La levatrice battezzava subito ogni bambino con l’acqua. Quando non sapeva cosa fare, cantava. Là, dove si trovava, c’era musica.Come ha ricordato suo figlio, “a casa (…) ci sono state canzoni, canti, scherzi, baci, sguardi negli occhi, fiori… Un piccolo paradiso”. Quando morì, i suoi parenti misero nella sua bara una corda della sua chitarra.
“Apprezzavo il mio lavoro, dato che amavo i bambini. Forse è per questo che ho avuto tanti pazienti! A volte ho dovuto lavorare persino tre giorni, senza dormire”.
Stanisława era anche molto pia. Pregava la mattina, a mezzogiorno, prima dei pasti e prima di lavorare. Di solito, pregava la Madre di Dio. Faceva sempre un segno della croce sulla partoriente e sul neonato.

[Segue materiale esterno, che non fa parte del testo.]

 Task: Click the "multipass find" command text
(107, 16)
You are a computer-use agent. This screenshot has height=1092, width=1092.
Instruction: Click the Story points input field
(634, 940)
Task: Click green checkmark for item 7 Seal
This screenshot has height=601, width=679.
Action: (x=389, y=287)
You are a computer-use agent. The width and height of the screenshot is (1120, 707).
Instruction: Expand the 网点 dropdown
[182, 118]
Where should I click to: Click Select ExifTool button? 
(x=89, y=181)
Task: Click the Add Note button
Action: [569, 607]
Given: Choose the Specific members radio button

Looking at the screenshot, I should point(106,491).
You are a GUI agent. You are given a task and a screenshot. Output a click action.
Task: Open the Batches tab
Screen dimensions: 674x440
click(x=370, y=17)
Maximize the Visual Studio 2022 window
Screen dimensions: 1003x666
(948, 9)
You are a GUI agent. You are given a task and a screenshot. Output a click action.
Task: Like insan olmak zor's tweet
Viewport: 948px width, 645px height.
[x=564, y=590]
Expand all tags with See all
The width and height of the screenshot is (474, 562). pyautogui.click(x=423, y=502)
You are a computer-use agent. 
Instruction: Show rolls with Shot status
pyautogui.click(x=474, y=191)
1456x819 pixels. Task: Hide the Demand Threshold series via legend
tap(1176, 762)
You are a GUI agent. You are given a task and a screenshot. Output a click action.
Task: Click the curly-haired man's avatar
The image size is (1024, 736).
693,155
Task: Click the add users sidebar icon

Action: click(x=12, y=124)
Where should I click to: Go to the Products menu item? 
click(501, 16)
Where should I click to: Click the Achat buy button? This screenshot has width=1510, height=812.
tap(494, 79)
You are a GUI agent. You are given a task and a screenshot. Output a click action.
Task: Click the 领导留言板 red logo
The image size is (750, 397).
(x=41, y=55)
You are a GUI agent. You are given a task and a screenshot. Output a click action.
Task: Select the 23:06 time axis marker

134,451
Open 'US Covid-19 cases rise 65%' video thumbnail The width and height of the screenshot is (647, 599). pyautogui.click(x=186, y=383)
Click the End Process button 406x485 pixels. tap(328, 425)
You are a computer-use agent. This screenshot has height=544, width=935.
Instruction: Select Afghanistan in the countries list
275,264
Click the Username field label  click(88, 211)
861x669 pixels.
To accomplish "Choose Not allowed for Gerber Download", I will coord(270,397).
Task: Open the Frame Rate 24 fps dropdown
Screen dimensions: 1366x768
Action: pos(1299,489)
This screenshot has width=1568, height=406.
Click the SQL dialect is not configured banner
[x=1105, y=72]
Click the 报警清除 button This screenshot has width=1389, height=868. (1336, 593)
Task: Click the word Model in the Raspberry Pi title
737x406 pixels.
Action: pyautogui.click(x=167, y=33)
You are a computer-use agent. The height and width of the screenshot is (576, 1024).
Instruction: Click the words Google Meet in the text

Un giorno Leszczyńska assitette al parto di una donna di Vilna condannata perché aiutò i partigiani. “Subito dopo il parto chiamarono il suo numero. Andai a spiegare la situazione, ma senza alcun risultato. Anzi, la tensione finì solo per intensificarsi. Mi resi conto che l’avevano chiamata per andare al crematorio. Avvolse il suo bambino in un panno sporco e lo strinse al suo petto. Le sue labbra si muovevano in silenzio, sembrava voler cantare una canzone. Come facevano a volte alcune madri, che cantavano delle nenie per premiare i bambini che sopportavano il freddo, la fame e la miseria. La donna di Vilna non aveva la forza, e non poté cantare. Ma delle lacrime cadevano dai suoi occhi sopra la testa del piccolo ”. Questo evento ha raffreddato, per un po’, la sua speranza. Tuttavia, non ha mai perso la fiducia nel suo lavoro.
“C’era in lei una forza morale enorme. Era fragile e forte allo stesso tempo. Non l’ho mai vista sentirsi impotente. Con delle semplici parole riusciva a stabilire una connessione con le persone. Dopo la sua morte, una donna mi ha detto che mia madre l’aveva aiutata a partorire per due notti e due giorni. La donna ricordava come la mia madre le faceva le trecce, come l’ha aiutata nel dolore”.
Stanisława Leszczyńska è morta l’11 marzo 1974 per un cancro intestinale. Nel 1992 è iniziato il suo processo di beatificazione.